Automobile production, which makes up more than one-fifth of Brazil's manufacturing output, rose 12.8 percent from September, benefitting from the extension of tax breaks until the end of the year, according to the national automakers' association Anfavea.
"I serious doubt we won't see an extension of tax breaks on cars," Santos added. "The GDP number is more important than industrial production...we'll have more measures coming."
October's figures suggest those measures are gradually taking more effect, aided by an over 12 percent drop in the value of Brazil's currency, the real against the U.S. dollar this year. A weaker currency makes the country's exports more competitive, helping support demand for manufactured goods.
Output of capital goods fell, however, shrinking a seasonally adjusted 0.6 percent and suggesting businesses still lack enough confidence to invest in new capacity.
"There is caution among both domestic and foreign businesspeople...due to changes in macroeconomic policy and the fact that no one knows for certain what the results will be," said Alessandra Ribeiro, an economist with Tendencias Consultoria in Sao Paulo, who pointed to exchange rate, trade, and fiscal policy changes that have recently taken place in Brazil.
Other leading indicators for the manufacturing industry, such as HSBC's Brazil Manufacturing purchasing managers' survey, showed industry expanding at the fastest rate in nearly two years in November.
Industrial production in Brazil expanded 0.9 percent in October from September, reversing the previous month's 0.6 percent decline, which was revised on Tuesday from a previously reported 1 percent decline. Still, the number fell below the 1.2 percent rise forecast by 35 economists in a Reuters survey.

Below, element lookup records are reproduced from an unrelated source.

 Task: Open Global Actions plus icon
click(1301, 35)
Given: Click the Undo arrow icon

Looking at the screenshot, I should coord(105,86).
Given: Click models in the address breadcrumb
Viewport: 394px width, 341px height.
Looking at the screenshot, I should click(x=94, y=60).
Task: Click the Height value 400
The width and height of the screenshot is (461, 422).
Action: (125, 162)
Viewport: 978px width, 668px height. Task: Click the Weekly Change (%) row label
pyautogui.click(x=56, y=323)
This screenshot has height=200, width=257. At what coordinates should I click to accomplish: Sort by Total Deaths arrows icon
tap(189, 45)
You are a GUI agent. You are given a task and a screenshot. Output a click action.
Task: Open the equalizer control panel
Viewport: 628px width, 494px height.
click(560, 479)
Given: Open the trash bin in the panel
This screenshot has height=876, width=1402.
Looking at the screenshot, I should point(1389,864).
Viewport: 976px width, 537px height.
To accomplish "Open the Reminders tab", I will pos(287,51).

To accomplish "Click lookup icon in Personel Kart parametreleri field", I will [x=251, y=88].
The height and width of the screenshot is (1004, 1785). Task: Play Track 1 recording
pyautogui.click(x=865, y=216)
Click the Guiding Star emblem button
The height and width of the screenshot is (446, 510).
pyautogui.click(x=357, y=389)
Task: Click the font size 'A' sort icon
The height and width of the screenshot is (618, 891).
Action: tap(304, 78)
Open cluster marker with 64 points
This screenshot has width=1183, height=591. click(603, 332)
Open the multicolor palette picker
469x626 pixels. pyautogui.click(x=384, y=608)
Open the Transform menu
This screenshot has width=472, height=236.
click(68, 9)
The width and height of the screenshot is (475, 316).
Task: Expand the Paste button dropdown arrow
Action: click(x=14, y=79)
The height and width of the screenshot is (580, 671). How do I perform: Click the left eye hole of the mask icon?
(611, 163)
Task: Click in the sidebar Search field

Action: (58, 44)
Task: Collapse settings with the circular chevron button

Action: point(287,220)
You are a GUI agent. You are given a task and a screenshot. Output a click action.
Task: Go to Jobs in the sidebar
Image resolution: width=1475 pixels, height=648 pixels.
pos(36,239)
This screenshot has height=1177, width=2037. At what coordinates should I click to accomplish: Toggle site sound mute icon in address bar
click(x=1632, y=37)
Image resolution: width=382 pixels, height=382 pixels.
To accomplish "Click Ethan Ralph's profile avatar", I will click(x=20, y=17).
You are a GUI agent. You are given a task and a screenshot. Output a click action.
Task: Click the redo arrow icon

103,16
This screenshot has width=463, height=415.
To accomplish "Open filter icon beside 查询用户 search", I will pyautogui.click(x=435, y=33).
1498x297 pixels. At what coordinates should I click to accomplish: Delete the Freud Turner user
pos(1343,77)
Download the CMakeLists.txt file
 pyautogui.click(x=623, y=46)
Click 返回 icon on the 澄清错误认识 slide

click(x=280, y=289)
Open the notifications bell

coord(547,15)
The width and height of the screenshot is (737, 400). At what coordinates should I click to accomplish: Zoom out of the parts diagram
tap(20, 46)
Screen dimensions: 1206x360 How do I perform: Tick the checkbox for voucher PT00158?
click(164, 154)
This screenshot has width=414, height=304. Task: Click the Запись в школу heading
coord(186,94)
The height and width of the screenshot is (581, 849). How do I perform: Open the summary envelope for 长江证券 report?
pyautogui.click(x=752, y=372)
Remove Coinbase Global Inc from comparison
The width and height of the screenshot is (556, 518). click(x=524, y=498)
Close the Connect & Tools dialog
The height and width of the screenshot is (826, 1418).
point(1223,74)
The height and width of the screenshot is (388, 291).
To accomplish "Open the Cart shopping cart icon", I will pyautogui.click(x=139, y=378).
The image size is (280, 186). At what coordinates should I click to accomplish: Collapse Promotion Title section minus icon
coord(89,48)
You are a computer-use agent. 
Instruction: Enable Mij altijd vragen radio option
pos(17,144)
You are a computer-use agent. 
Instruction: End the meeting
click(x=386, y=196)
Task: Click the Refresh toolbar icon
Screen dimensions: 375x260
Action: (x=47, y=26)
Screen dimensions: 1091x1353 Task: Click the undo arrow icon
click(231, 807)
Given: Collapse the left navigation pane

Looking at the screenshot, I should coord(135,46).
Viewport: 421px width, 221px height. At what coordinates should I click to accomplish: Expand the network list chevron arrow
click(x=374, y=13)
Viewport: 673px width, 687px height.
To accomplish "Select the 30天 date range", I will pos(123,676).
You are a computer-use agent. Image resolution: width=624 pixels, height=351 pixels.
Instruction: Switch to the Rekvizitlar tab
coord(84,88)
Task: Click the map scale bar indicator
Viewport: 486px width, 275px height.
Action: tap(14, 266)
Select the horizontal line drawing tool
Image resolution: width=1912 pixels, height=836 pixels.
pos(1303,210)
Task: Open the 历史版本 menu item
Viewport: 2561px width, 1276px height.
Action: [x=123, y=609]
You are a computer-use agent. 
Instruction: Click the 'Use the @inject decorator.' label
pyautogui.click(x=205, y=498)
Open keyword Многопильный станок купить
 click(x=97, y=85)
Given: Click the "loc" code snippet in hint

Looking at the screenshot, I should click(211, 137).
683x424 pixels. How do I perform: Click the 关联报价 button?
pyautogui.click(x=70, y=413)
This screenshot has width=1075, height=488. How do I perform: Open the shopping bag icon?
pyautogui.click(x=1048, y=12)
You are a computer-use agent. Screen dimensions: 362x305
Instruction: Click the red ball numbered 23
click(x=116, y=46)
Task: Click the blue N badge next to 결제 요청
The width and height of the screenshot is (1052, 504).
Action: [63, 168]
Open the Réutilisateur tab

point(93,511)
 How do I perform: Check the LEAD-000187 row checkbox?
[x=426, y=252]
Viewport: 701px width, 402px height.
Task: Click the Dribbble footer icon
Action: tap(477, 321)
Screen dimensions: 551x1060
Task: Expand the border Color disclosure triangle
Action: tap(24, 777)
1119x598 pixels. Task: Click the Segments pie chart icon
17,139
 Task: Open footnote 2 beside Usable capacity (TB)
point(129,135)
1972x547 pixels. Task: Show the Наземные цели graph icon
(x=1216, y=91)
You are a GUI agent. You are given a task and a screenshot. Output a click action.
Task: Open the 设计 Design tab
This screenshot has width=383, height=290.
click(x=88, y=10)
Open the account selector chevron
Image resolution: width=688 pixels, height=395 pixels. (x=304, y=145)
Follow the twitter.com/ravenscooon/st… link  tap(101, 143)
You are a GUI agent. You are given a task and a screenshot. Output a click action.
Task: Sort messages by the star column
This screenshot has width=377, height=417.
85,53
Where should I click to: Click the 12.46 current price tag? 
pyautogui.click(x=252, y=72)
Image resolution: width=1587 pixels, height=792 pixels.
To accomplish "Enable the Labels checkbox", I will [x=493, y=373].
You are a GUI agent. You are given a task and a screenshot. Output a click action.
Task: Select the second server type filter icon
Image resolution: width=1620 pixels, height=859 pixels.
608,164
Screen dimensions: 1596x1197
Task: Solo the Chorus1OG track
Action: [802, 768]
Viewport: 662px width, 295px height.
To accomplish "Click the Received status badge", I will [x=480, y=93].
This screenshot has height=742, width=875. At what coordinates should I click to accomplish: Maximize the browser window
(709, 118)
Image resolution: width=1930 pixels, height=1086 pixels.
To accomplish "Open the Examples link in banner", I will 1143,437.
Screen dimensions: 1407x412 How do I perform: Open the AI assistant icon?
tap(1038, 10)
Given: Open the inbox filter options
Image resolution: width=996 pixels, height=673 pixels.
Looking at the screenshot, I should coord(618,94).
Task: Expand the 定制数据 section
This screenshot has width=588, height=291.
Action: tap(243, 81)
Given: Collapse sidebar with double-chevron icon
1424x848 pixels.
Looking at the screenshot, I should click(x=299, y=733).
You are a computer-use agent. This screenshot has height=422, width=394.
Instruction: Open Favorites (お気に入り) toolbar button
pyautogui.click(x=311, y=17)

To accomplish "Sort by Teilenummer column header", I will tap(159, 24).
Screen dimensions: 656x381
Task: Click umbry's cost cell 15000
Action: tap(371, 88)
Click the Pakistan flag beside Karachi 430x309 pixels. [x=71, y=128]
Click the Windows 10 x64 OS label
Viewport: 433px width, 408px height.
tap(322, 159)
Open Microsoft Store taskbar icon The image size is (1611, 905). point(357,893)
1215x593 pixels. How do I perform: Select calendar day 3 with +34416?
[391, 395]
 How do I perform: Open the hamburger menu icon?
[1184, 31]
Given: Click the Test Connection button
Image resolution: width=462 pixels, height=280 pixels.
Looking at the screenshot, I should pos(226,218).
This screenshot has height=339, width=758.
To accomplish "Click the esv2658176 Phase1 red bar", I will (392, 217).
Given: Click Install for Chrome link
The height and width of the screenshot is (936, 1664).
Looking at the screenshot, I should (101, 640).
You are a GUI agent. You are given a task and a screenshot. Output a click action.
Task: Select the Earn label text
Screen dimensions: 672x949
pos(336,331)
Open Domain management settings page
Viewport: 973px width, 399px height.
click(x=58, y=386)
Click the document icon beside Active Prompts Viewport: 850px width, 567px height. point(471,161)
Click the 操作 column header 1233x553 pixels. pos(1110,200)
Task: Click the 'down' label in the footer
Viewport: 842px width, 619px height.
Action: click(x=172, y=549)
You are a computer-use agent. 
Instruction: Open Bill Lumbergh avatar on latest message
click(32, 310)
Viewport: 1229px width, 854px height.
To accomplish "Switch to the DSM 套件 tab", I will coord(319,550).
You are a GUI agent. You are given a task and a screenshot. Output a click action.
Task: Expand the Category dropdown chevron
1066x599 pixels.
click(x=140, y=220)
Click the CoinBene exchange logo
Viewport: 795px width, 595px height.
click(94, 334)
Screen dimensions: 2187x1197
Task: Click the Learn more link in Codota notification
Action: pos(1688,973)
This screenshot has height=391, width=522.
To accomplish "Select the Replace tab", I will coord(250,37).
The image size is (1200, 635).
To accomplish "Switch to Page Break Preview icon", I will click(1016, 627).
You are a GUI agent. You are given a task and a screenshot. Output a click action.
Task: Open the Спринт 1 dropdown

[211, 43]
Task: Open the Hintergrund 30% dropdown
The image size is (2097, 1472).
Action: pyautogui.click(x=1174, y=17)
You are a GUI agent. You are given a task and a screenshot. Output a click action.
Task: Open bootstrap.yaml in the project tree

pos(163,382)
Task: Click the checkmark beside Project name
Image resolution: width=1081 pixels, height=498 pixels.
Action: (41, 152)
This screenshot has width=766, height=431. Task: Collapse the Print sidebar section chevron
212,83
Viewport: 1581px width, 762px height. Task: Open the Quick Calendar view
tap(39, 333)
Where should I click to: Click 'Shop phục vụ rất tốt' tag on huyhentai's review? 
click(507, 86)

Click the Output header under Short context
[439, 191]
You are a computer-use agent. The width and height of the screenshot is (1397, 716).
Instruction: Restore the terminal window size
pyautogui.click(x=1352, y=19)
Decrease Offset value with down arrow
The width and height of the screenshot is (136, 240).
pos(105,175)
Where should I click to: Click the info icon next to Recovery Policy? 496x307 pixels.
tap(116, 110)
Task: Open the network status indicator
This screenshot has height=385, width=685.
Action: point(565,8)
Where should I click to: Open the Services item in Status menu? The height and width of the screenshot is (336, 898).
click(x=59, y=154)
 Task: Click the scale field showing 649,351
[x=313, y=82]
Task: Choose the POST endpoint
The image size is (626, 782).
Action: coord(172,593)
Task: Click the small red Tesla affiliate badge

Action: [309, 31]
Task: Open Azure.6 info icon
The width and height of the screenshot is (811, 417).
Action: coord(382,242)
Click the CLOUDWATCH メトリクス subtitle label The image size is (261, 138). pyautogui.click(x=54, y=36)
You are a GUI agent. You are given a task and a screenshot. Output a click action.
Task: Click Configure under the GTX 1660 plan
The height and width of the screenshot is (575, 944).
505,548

Of the 27 industrial sectors surveyed by IBGE, 13 expanded in October from September, including automobiles, machinery and equipment, and mining and quarrying.
In broader industrial categories, output of capital goods fell a seasonally adjusted 0.6 percent for the month, the IBGE said. Production of durable consumer goods rose 1.4 percent from September, and intermediate goods climbed 0.6 percent.